- [ЧТО ТРЕБУЕТСЯ]
1) Определите, соответствуют ли тексту о Шмелеве утверждения (a), (b) и (c). Для каждого дайте ответ «да» или «нет» и приведите точную цитату из текста, на которой он основан.
(a) Шмелев переписывался с Ильиным около двадцати лет.
(b) Повесть «Солнце мертвых» была переведена на пятнадцать языков.
(c) Сын Шмелева Сергей был расстрелян в 1920 году в Крыму.
2) Продолжите текст о Шмелеве, начиная сразу после последнего приведенного предложения.

- [ИСХОДНЫЙ ТЕКСТ]
☆ ☆ ☆ ☆ ☆ ☆ ☆

На протяжении двух десятков лет Шмелев переписывался с Иваном Александровичем Ильиным, который в те годы жил в Германии. Их письма – крайне любопытное, хотя и нелегкое чтение. Ильин, имевший немецкие корни, был типом философа, склонного к выстраиванию рядов и таблиц. Ответственным за современную русскую литературу в соответствующую графу был вписан Шмелев. Выбор определялся не только эстетикой, но и политическими взглядами писателя. Как я уже сказал, Шмелева можно отнести к представителям национально-монархического лагеря. Другое дело, что его воззрения имели несколько размытую оптику, фокусировка которой во многом зависела от эмоционального состояния писателя. А оно было крайне нестабильным. Смена настроения во многом объяснялась постоянной болью после гибели единственного сына Сергея, расстрелянного красными в 1920 году в Крыму. Трагедия подтолкнула к написанию жуткой во всех смыслах автобиографической повести «Солнце мертвых», журнальный вариант которой был опубликован в 1923–1924 годах в журнале «Окна». Книга получила широкую известность не только в эмигрантской среде. Ее перевели на тринадцать языков. К Шмелеву пришло то, что можно безо всяких скидок назвать международной известностью. Ему пишут письма нобелевские лауреаты Киплинг, Генрих Гауптман, Ромен Роллан, Сельма Лагерлёф. Последняя отозвалась о «Солнце мертвых» в превосходной степени:
«Вы создали великий шедевр... но, восхищаясь силой Вашего искусства изображения, одновременно удручена тем, что в нашей Европе и в нашем времени все это могло происходить».

☆ ☆ ☆ ☆ ☆ ☆ ☆

- [ИЗВЛЕЧЕННЫЕ ДАННЫЕ]
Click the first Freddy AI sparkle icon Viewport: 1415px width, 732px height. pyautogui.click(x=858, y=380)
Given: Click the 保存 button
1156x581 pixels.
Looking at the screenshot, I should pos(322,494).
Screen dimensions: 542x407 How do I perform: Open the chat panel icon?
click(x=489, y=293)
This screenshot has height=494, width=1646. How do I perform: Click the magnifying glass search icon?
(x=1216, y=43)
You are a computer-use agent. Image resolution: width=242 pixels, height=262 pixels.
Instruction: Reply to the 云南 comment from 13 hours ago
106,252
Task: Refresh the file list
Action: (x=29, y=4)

☆ ☆ ☆ ☆ ☆ ☆ ☆

- [ОТВЕТЫ ПО ЗАДАНИЯМ]
1)
(a) Да: «На протяжении двух десятков лет Шмелев переписывался с Иваном Александровичем Ильиным».
(b) Нет: «Ее перевели на тринадцать языков».
(c) Да: «расстрелянного красными в 1920 году в Крыму».

2)
Признание еще сильнее разбалансировало писателя. Он почувствовал, что имеет право на исключительность, ощущал себя «медиумом», с помощью которого погибшая страна может говорить с еще живыми. Изменился его статус в писательском сообществе. Если в дореволюционной России он являлся автором лишь одной громкой публикации – повести «Человек из ресторана», – интерес к которой все же не сделал его писателем первого ряда, то эмиграция качественно изменила статус. Вместе с Буниным и Зайцевым Шмелев несколько поспешно был произведен в классики.
Письменное общение с Ильиным, превратившееся в акт постоянного проговаривания, поражает скачками настроения, резкими переходами от одной темы к другой, затемненностью смысла. Следует признать: Ильин относился к своему другу с пониманием, старался его поддерживать и находить для него слова утешения в момент очередного кризиса, который драматически совпадал у Шмелева с моментом написания очередного письма Ивану Александровичу. Но была в переписке и доля практического расчета. Дело в том, что с 1927 года Ильин выпускал собственный журнал, который носил несколько странное для консервативно настроенного главного редактора название – «Русский колокол». Связь со знаменитым герценовским журналом очевидна. А как мы помним:
«Декабристы разбудили Герцена. Герцен развернул революционную агитацию.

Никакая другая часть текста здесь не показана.